Therapie

PHYSIOTHERAPIE

Physiotherapeuten behandeln Menschen die in ihren körperlichen Bewegungsmöglichkeiten aufgrund von Krankheiten, Verletzungen oder Behinderungen eingeschränkt sind. Ziel der Behandlung ist es durch manual- und trainingsterapeuthische Techniken Einschränkungen der Körperfunktion zu vermeiden, zu verbessern oder zu beseitigen.

Das Berufsfeld des Physiotherapeuten hat sich in den letzten Jahren kontinuierlich weiterentwickelt. Passive Behandlungskonzepte werden immer mehr und immer effektiver mit bewegungstherapeutischen Ansätzen verbunden. Um den Behandlungserfolg zu sichern ist es ausserdem unbedingt notwendig, dass der Patient aktiv und eigenverantwortlich mitarbeitet.

Der Physiotherapeut wird zunehmend zum Begleiter in einem dynamischen Prozess der sich an der Steigerung der Belastbarkeit im Verlauf der Heilung orientiert.
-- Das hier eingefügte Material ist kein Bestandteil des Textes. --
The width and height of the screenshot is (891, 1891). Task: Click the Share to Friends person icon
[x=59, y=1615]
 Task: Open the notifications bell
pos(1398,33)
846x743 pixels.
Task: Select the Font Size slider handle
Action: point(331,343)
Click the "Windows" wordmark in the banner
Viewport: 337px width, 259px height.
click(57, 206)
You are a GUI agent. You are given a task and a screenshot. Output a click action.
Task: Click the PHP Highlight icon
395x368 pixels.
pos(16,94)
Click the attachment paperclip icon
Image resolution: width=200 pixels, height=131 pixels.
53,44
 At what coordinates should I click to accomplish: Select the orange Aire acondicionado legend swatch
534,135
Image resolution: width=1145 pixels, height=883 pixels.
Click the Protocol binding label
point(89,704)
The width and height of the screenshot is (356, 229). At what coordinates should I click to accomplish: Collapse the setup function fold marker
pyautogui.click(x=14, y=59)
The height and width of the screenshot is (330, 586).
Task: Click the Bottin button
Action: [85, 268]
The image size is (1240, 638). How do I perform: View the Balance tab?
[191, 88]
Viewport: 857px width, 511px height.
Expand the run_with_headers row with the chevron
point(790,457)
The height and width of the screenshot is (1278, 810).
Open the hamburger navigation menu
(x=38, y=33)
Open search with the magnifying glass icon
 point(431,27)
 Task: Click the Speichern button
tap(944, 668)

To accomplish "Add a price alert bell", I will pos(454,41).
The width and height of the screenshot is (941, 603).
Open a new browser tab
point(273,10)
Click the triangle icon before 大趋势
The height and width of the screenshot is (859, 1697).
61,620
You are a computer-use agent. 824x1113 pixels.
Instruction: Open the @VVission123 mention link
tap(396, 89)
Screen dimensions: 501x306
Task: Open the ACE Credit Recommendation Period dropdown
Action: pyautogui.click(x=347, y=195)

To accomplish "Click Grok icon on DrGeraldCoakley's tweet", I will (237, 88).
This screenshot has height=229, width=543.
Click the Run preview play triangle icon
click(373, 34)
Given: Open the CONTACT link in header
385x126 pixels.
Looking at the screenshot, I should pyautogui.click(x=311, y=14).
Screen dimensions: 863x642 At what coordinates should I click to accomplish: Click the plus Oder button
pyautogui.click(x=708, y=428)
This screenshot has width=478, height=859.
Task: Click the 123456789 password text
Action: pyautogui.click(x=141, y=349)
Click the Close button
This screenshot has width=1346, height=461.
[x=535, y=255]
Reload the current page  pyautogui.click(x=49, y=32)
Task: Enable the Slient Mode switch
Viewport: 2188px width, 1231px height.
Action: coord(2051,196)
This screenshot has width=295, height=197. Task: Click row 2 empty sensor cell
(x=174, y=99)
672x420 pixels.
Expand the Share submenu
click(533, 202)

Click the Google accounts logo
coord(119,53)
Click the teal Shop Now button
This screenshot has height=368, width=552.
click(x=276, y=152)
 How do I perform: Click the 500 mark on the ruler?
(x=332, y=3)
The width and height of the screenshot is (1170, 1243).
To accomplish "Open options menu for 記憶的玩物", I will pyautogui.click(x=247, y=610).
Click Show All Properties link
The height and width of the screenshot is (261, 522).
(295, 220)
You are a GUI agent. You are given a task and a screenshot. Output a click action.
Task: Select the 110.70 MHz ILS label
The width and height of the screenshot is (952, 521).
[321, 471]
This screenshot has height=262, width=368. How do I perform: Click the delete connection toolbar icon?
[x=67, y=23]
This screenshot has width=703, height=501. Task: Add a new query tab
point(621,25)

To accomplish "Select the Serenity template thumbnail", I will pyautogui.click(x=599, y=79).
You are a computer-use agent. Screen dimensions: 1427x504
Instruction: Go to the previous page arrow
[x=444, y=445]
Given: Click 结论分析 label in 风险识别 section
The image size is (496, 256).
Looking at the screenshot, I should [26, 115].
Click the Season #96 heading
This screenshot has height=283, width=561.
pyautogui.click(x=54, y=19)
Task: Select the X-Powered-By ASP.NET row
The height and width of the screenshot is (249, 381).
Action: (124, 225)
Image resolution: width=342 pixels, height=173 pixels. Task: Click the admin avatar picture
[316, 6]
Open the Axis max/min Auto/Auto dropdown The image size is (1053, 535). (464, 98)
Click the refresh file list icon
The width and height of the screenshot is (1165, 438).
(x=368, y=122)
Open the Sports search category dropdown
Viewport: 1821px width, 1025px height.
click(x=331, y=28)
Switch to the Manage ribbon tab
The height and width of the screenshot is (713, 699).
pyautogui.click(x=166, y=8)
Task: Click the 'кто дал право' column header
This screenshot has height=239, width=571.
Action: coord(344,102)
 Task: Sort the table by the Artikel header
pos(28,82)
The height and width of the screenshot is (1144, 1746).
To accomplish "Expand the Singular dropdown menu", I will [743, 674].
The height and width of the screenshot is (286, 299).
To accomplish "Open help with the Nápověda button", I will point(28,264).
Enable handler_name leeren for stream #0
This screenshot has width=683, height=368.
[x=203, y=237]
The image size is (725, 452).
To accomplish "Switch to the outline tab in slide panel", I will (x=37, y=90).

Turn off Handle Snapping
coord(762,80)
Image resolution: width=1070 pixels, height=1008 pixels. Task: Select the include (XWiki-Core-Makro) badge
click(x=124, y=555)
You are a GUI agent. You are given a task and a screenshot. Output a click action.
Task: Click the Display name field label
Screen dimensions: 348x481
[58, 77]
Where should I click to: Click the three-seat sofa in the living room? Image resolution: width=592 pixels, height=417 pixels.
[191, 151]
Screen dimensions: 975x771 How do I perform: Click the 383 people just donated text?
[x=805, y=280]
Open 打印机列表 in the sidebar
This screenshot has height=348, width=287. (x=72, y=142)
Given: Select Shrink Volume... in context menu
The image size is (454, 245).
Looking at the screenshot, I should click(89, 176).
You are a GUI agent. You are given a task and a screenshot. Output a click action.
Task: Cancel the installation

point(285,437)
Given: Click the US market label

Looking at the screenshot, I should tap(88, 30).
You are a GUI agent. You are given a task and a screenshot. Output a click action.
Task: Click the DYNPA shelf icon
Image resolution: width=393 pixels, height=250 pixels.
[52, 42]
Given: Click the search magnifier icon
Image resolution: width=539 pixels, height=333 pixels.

Aufgaben der Physiotherapie

  • Prävention Vorbeugung der Entstehung von Erkrankungen (Primärprävention), Vorbeugung des Wiederkehrens einer gleichartigen Erkrankung (Sekundärprävention), Vermeidung von Folgeschäden, wie das Verhindern Von Funktions- und Bewegungseinschränkungen.
  • Therapie Kurz- und Langzeitbehandlung akuter und chronischer Krankheiten mit dem Ziel der Heilung oder des Erhalts einer bestehenden Situation.
  • Kompensation entwickeln von Verhaltensstrategien, um einen Verlust oder eine Einschränkung auszugleichen
  • Rehabilitation Wiederherstellen von Funktionen und dadurch Erleichterung der Wiedereingliederung in berufliche und private Umfelder und Tätigkeiten

Moderne Physiotherapie bedeutet, Menschen Strategien zu geben, damit sie wieder die Kontrolle über ihr Leben erlangen und sie wieder dahin zurückzubringen wo sie hinwollen.
(Peter O Sullivan)

MANUELLE THERAPIE

Die Manuelle Therapie ist ein Behandlungsansatz, mit dem Schmerzen und Funktionsstörungen im Bereich des Bewegungsapparates untersucht und behandelt werden. Grundlage der Manuellen Therapie sind spezielle Mobilisationstechniken, mit denen Schmerzen gelindert und Bewegungsstörungen beseitigt werden.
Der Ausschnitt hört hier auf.